Beijing’s air quality shows significant improvements as ‘war on pollution’ targets coal use
The Chinese capital has seen levels of the most harmful particles known as PM2.5 more than halve since the 2013 drive to tackle the problem started
While there is still work to be done, controls on coal burning and vehicle emissions are seen as key to rapid turnaround
Beijing’s air quality has improved significantly since the start of the “war on pollution” seven years ago, according to official figures.
In 2019, the capital’s average concentration of PM2.5 – the most harmful small particles and a key indicator of air pollution – fell to their lowest levels since its integrated air quality monitoring network started operating in 2013.
The 2019 average concentration of 42 micrograms per cubic metre was 53 per cent lower than the 2013 figure of 89.5, according to the municipal ecology and environment bureau.
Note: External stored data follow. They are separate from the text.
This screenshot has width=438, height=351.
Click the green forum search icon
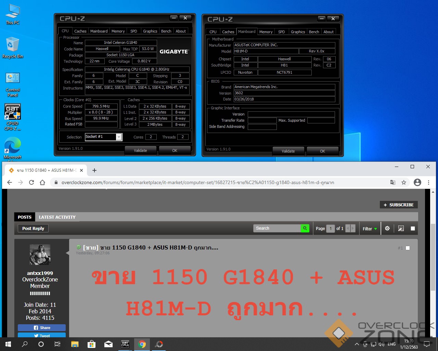tap(305, 228)
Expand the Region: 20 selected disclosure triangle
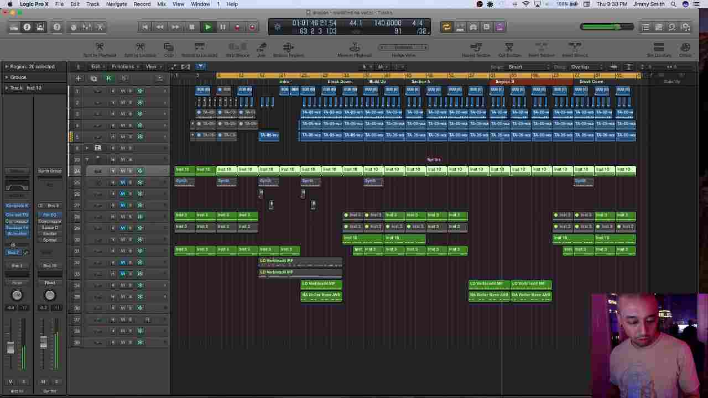708x398 pixels. pyautogui.click(x=7, y=66)
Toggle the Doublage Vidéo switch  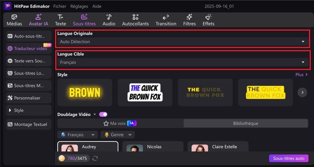click(103, 114)
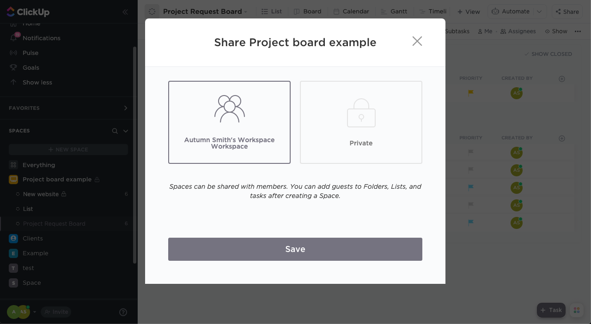Open the Goals trophy item
The image size is (591, 324).
point(14,67)

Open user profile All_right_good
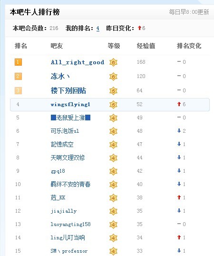tap(78, 62)
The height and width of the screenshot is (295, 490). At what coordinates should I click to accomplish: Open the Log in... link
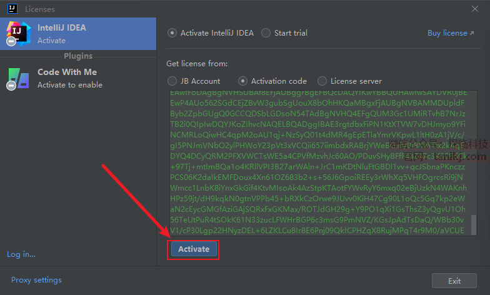pos(21,254)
The average concentration of PM10 particles and nitrogen dioxide were 68 and 37 micrograms per cubic metre, both in line with national targets.
Although some pollution levels still far exceed international recommendations, the Chinese capital’s rapid progress has been hailed by the United Nations as an example of how quickly things can be turned around.
Joyce Msuya, the deputy executive director of the UN’s environment programme, wrote in a report in March last year that “no other city or region on the planet has achieved such a feat”, which she said was the result of “an enormous investment of time, resources and political will”.
The UN report, based on pollution data from 1998 to 2017, concluded that the controls on coal-fired boilers, the use of cleaner fuels in residential sectors and better controls on industry were the three most important measures.
Ma Jun, director of the Beijing-based non-governmental organisation, the Institute of Public and Environmental Affairs, said the improvement was the result of policies such as controls on coal combustion, vehicle emission controls, coordination with surrounding areas and better data transparency.
China started its “war on pollution” in 2013, with President Xi Jinping identifying it as one of the country’s three biggest challenges in 2017.
Since the start of the anti-pollution campaign, the Beijing municipal authorities have closed all coal-fired plants and encouraged residents to stop using coal-fired boilers in favour of natural gas and electricity in winter.
Although that policy faced a challenge in the winter of 2017-18 when gas shortages left residents across many cities in northern China without heating, the amount of coal burned in the capital itself has declined significantly from a peak of about 30 million tonnes in 2005 to 4 million in 2018, according to the environment bureau in Beijing.
This has also resulted in the concentration of sulphur dioxide in the atmosphere dropping by 85 per cent from 28 microgrammes per cubic metre in 2013 to 4 in 2019.
The campaign has also seen pollution levels falling across the country.
According to central government figures, in 2018, the national average concentration of PM2.5 was 39 micrograms per cubic meter, 9.3 per cent lower than the previous year.
Across 338 major cities, the air quality was classified as “good” for 79.3 per cent of the time, just short of the 2020 target of 80 per cent good air quality days.
But despite these successes, there is still a long way to go in tackling the problem.
Last year the concentration of PM2.5 in Beijing – 42 microgrammes per cubic metre – was still above the national air quality standard of 35, and far exceeded the World Health Organisation’s recommended figure of 10.
2020 is the final leg of a three-year plan to tackle Xi’s three biggest challenges, and Ma said the next step should be to aim to meet national air quality standards and improve the way industry operates.
“There’s been a rebound of emissions from energy-intensive companies after last autumn,” he said, adding that the trade war and slowing economy had seen officials loosening controls.
“So China needs to optimise its energy structure and industry structure to really achieve the green transformation,” he said.
However, he said the fight against air pollution had made much more progress than efforts to tackle soil and water pollution.
“The next question is how to set higher standards and improve the quality of the environment in an innovative way,” he said.